The difficulty comes from the low number of actions each player can do per turn, along with how quickly the fire meter ratchets up.

(5) WIZARDRY. Bradbury biographer Sam Weller tells why you should “Pay Close Attention to the Man Behind the Curtain: 8 Things I Learned About Writing from Ray Bradbury”.

In 12 years, as one might imagine, I observed many of Bradbury’s creative secrets. I peered behind the Oz-ian curtain, as it were, and paid close attention. Bradbury was a master storyteller and visionary artist who created across an unprecedented nine decades. Fahrenheit 451. The Martian Chronicles. Dandelion Wine. Something Wicked This Way Comes. Massive collections of poetry. Massive collections of essays. Hundreds of short stories across every conceivable genre. He owned and operated his own theatre company. He wrote episodes of The Twilight Zone and Alfred Hitchcock Presents. On a whim, he scripted an animated short film that was later nominated for an Oscar. He earned an Emmy for an animated television adaptation of his own YA novel, The Halloween Tree. Bradbury developed architectural concepts for shopping malls, the 1964 World’s Fair and EPCOT. There is a crater on the moon named, by NASA, for Ray Bradbury’s book 1957 novel-in-stories, Dandelion Wine.

The man was a force.

Not surprising then, that much of my own creative ethos is culled from what I learned working alongside Ray Bradbury….

Data:
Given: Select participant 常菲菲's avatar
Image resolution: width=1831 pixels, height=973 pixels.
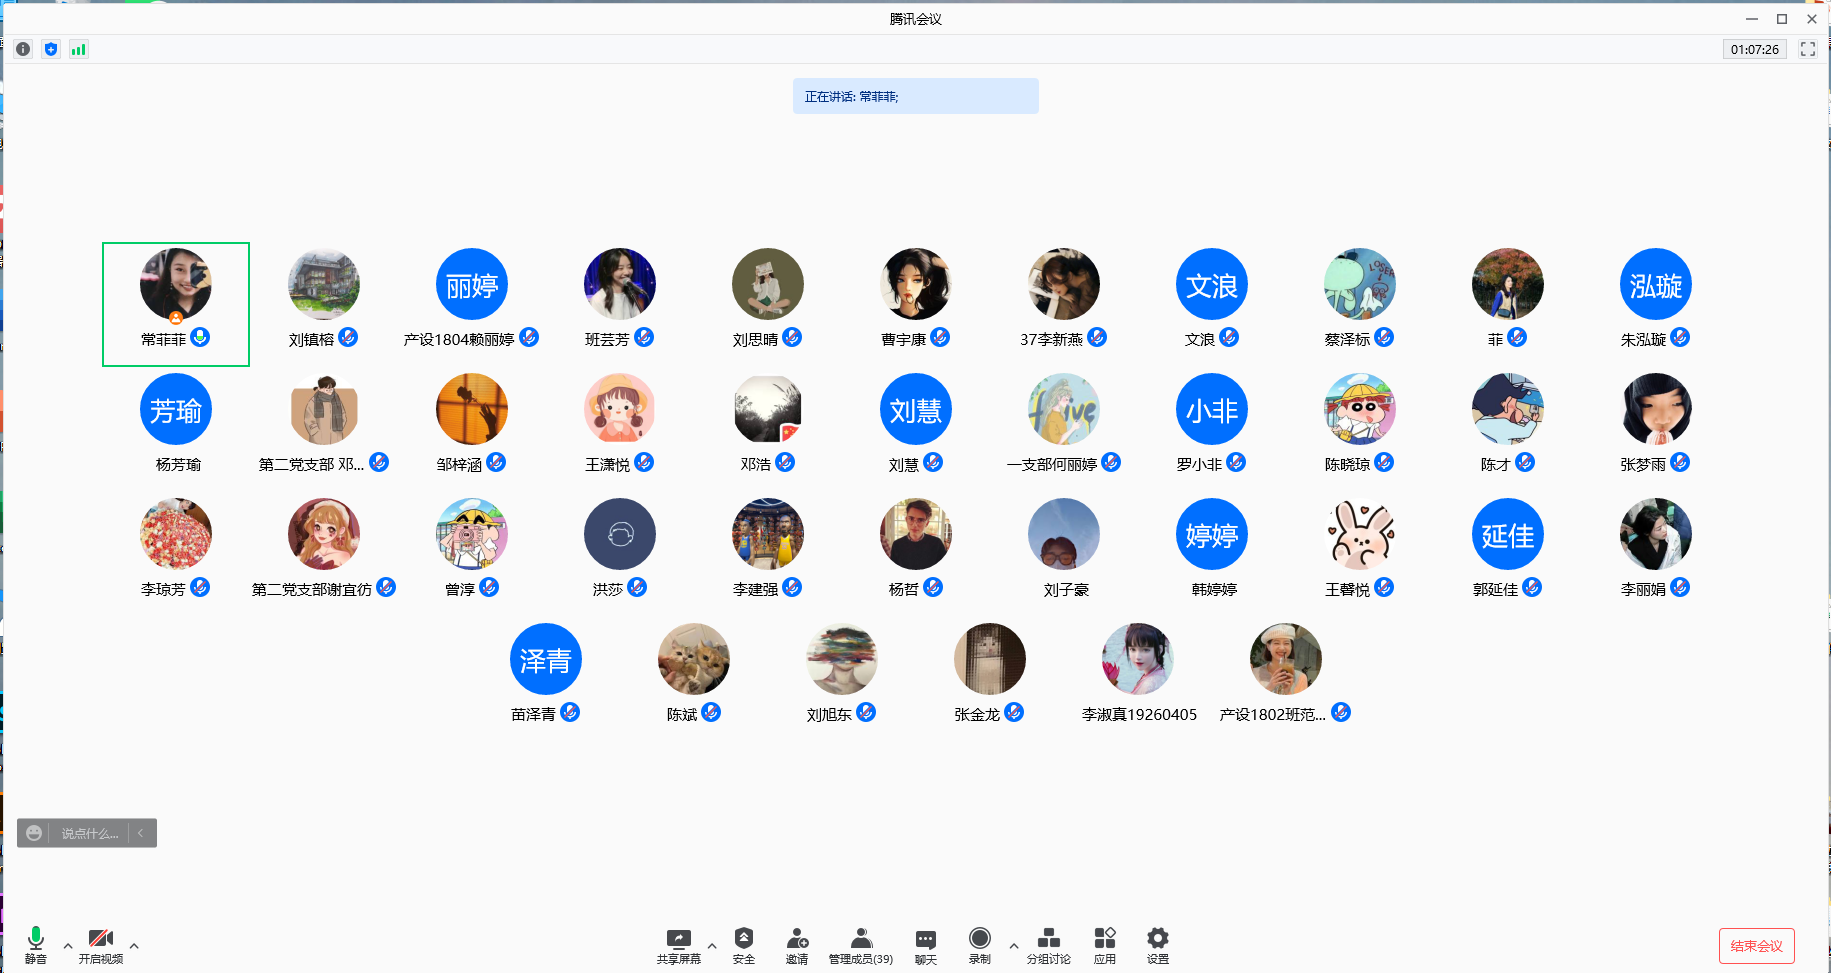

What the task requires: Copy the entire excerpt at the top of the page word for word.

Written response:
The difficulty comes from the low number of actions each player can do per turn, along with how quickly the fire meter ratchets up.

(5) WIZARDRY. Bradbury biographer Sam Weller tells why you should “Pay Close Attention to the Man Behind the Curtain: 8 Things I Learned About Writing from Ray Bradbury”.

In 12 years, as one might imagine, I observed many of Bradbury’s creative secrets. I peered behind the Oz-ian curtain, as it were, and paid close attention. Bradbury was a master storyteller and visionary artist who created across an unprecedented nine decades. Fahrenheit 451. The Martian Chronicles. Dandelion Wine. Something Wicked This Way Comes. Massive collections of poetry. Massive collections of essays. Hundreds of short stories across every conceivable genre. He owned and operated his own theatre company. He wrote episodes of The Twilight Zone and Alfred Hitchcock Presents. On a whim, he scripted an animated short film that was later nominated for an Oscar. He earned an Emmy for an animated television adaptation of his own YA novel, The Halloween Tree. Bradbury developed architectural concepts for shopping malls, the 1964 World’s Fair and EPCOT. There is a crater on the moon named, by NASA, for Ray Bradbury’s book 1957 novel-in-stories, Dandelion Wine.

The man was a force.

Not surprising then, that much of my own creative ethos is culled from what I learned working alongside Ray Bradbury….